Why being a small investor can help achieve big returns
That may sound confusing — but it makes sense.
Putting just a small amount of money to work makes it far easier to achieve outsized returns than when investing billions.
That is borne out by a quick look at Berkshire’s strongest annual per-share market value gain by decade. In the 1960s it was 78%. In the 1970s: 129%. The 1980s? 94%. By the 1990s, 57%, falling to 29% in the 2000s and 33% in the 2010s.
For the part of the 2020s overseen by Buffett, it was 30%.
Still a brilliant performance, but the long-term trend backs up Buffett’s view. As the amount of money being invested grew, it got harder to achieve the stellar results of the earlier years.
Looking for strong long-term performers
One factor in the long-term performance of a Stocks and Shares ISA is the fees and commissions levied, so it is important to shop around when comparing options.
What else matters?
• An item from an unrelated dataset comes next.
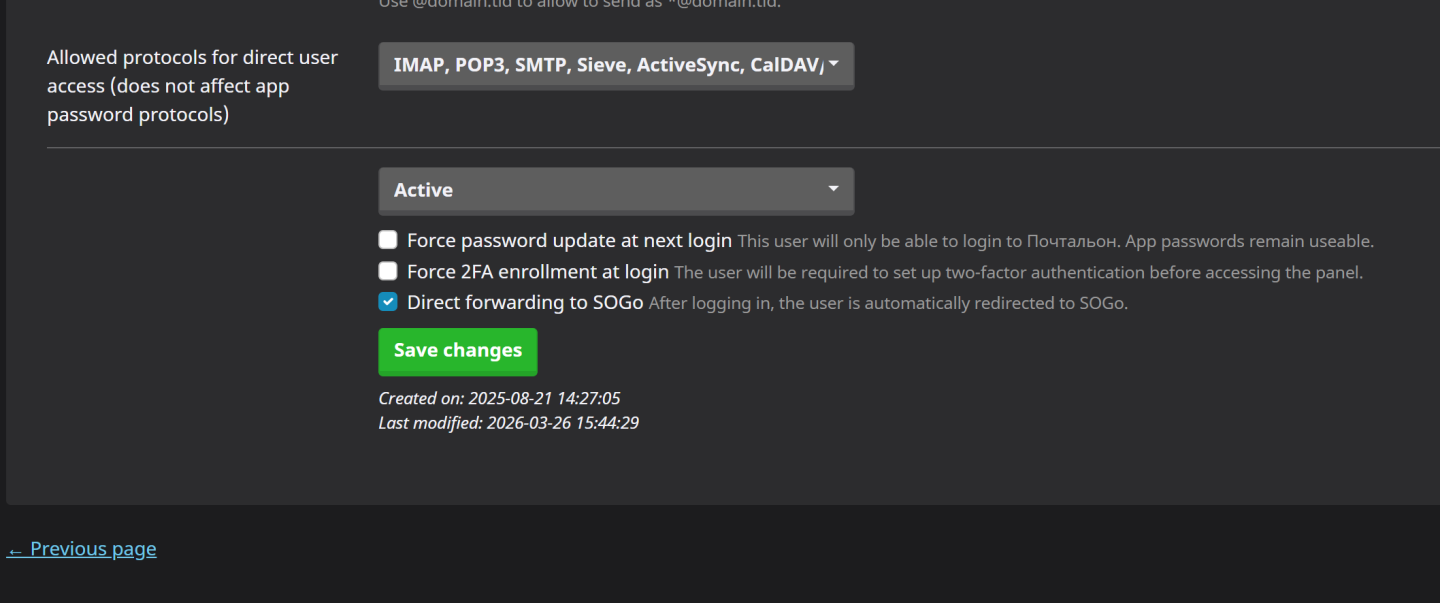The image size is (1440, 603).
Task: Click the "Force 2FA enrollment at login" label
Action: (x=537, y=272)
Clearly a key factor will be the shares held in the ISA. I have been buying one lately that I think mirrors much of Buffett’s approach.
He likes well-established consumer brands with strong franchises. He likes companies with a proven ability to generate lots of excess cash. He likes big businesses with economies of scale.
The share I have been buying has them all. It is soup maker Campbell’s (NASDAQ: CPB). Incredibly for such a proven operator, the current dividend yield is 7.8%.
That is already edging towards the 9.95% figure I mentioned above. But while the yield is high, the share price has been a disaster, falling nearly three fifths in five years.